Today’s launch of three CPUs, part of the Ryzen 7 family, will be followed by Ryzen 5 in Q2 and Ryzen 3 later in the year. Ryzen 7 uses a single eight-core die, and uses simultaneous multi-threading (SMT) to provide sixteen threads altogether, up to 4.0 GHz on the top Ryzen 7 1800X chip for $499. Officially AMD is positioning the 1800X as a direct competitor to Intel’s i7-6900K, an 8-core processor with hyperthreading that costs over $1000. In our benchmarks, it’s been clear that this battle goes toe-to-toe.

Analyzing the Results

In the brief time we had before getting a sample and this review, we were able to run our new benchmark suite on twelve different Intel CPUs, as well as AMD’s former APU crown holder, the A10-7890K. Throughout the discussion about Ryzen, AMD was advertising a 40%+ gain in raw performance per clock over their previous generations, which was then upped to 52% when the CPUs were actually announced. Back of the envelope calculations put Ryzen at the level of the high-end desktop Broadwell CPUs or just about, which means it would be a case of pure frequency. That being said, Intel is already running CPUs two generations ahead on its mainstream platform, such as the Kaby-Lake based i7-7700K, so it’s going to be an interesting analysis.

Multi-Threaded Tests

First up, AMD’s strength in our testing was clearly in the multithreaded benchmarks. Given the microarchitectures of AMD’s and Intel’s high-performance x86 cores are somewhat similar, for the most part there’s a similar performance window. Intel’s design is slightly wider and has a more integrated cache hierarchy, meaning it manages to win out on ‘edge cases’ that might be a result of bad code. As one might expect, it takes a lot of R&D to cater for particular edge cases.

But as a workstation-based core design, the Zen microarchitecture pulls no punches. As long as the software doesn’t need strenuous AVX code, and manages its memory carefully (such as false sharing), the performance of Ryzen in conventional multi-threaded CPU environments means AMD is back in the game. This is going to be beneficial for the Zen microarchitecture when we see it applied into server environments, especially those that require virtualization.

Single Threaded Tests

Since the launch of Bulldozer, AMD has always been a step behind on single-threaded performance. ST performance is a holy-grail of x86 core design, but often requires significantly advanced features that can potentially burn extra power to get there. AMD’s message on this, even in our interview with Dr. Su, is that AMD has the ability to innovate. This is why AMD promotes features such as SenseMI for their new advanced pre-fetch algorithms, why implementing a micro-op cache into the core was a big thing, and how having double the L2 cache over Intel’s comparable parts were important to the story. Nonetheless, AMD hammered down that a 40%+ IPC gain into its narrative, which then folded into a 52% gain at launch. We’ll take a deeper look into this in a separate review, but our single threaded results show that AMD is back in the fight.

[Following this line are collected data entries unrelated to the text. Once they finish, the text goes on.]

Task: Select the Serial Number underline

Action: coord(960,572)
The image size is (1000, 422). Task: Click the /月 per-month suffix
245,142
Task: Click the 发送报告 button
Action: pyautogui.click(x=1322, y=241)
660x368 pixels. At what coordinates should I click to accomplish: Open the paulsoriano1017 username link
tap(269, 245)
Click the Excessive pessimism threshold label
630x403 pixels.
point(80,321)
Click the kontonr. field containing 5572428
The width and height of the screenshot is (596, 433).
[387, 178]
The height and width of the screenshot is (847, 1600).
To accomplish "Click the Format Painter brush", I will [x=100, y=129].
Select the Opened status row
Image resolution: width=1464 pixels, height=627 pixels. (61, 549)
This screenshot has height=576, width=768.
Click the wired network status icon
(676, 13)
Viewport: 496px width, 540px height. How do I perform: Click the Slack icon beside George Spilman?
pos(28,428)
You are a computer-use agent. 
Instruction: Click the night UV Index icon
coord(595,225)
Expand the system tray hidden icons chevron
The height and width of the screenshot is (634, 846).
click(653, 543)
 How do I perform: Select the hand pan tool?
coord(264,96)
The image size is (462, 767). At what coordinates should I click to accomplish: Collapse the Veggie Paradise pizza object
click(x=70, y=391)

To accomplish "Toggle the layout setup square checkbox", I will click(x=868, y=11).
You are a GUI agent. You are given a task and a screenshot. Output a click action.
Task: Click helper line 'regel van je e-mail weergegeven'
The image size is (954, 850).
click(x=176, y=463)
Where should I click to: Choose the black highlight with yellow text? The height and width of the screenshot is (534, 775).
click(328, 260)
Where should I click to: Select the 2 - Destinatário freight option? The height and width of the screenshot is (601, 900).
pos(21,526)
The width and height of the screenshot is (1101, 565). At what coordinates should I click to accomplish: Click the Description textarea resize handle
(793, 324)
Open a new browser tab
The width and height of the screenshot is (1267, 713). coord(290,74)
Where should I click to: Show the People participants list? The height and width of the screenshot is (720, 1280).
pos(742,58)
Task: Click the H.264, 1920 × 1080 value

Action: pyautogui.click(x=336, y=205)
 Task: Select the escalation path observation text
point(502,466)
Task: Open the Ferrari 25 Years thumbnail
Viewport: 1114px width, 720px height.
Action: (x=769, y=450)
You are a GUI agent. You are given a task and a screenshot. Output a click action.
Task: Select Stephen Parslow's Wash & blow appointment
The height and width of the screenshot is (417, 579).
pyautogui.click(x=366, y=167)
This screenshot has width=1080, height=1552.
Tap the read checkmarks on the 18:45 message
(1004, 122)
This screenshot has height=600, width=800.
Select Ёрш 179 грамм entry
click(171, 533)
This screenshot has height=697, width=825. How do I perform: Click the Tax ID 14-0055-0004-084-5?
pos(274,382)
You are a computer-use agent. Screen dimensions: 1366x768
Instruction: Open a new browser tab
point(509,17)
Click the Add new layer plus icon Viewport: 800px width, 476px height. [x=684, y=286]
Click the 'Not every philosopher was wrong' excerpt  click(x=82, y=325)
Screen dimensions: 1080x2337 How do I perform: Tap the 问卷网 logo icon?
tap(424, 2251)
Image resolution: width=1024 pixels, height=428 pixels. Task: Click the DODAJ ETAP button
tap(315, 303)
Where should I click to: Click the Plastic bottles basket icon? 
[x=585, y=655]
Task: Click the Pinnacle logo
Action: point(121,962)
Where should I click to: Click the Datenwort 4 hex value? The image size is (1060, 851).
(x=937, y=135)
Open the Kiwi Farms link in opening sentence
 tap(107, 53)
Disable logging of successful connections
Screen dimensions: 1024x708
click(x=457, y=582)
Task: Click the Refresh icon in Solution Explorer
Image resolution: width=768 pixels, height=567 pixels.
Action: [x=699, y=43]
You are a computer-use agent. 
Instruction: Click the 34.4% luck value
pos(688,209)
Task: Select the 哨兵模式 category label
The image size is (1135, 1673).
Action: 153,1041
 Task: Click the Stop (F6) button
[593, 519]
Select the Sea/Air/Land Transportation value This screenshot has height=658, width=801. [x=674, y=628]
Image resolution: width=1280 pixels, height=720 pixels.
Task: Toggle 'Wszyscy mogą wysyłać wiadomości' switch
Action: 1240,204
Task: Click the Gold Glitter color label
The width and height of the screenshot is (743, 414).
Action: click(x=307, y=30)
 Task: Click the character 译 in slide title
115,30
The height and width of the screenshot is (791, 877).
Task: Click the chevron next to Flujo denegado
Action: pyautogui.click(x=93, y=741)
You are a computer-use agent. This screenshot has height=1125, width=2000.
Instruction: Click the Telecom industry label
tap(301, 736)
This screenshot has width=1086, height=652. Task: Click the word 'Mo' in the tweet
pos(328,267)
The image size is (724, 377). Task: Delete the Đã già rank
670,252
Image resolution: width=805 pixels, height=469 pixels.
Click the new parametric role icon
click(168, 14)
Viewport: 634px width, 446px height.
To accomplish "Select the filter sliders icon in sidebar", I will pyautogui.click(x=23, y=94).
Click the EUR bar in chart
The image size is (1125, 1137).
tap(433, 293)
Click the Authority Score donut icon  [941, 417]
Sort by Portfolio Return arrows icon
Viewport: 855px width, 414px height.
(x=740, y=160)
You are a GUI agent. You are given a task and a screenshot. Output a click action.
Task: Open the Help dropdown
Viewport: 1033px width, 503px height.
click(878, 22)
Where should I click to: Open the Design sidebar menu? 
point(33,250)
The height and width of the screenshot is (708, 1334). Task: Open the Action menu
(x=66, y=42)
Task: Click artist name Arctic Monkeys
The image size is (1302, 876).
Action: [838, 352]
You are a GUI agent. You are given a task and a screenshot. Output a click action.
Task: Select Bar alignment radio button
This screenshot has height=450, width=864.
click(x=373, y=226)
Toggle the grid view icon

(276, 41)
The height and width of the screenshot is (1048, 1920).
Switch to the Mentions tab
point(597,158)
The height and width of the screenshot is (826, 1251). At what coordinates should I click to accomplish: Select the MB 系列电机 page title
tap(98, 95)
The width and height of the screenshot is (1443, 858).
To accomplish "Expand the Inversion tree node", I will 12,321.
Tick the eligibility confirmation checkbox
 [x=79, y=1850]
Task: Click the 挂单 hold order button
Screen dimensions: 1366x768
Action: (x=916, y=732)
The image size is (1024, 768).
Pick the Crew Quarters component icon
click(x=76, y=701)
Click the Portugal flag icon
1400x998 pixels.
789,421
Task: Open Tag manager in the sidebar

Most of the data points in this graph come from Intel Kaby Lake processors at various frequencies, but the important thing here is that the Ryzen parts are at least in the mix, sitting above the other eight core parts on the far right of the graph. Also, the jump from the A10 up to the 1700 is a big generational jump, let alone considering the 1800X.

Overall Performance

Putting these two elements into the same graph gives the following:

By this measure, for overall performance, it’s clear the Core i7-7700K is still better in price/performance. However, AMD would argue that the competition for the Ryzen 7 parts is on the right, with the i7-6900K and i7-5960X. In our CPU-based results, AMD wins this performance per dollar hands down.

Some Caveats

Since testing this review, and waiting a few days to even write the conclusion, there has been much going on about ways in which AMD’s performance is perhaps being neutered. This list includes discussions around:

  • Windows 10 RTC disliking 0.25x multipliers, causing timing issues,
  • Software not reading L3 properly (thinking each core has 8MB of L3, rather than 2MB/core),
  • Latency within a CCX being regular, but across CCX boundaries having limited bandwidth,
  • Static partitioning methods being used shows performance gains when SMT is disabled,
  • Ryzen showing performance gains with faster memory, more so than expected,
  • Gaming Performance, particularly towards 240 Hz gaming, is being questioned,
  • Microsoft’s scheduler not understanding the different CCX core-to-core latencies,
  • Windows not scheduling threads within a CCX before moving onto the next CCX,
  • Some motherboards having difficulty with DRAM compatibility,
  • Performance related EFIs being highly regularly near weekly since two weeks before launch.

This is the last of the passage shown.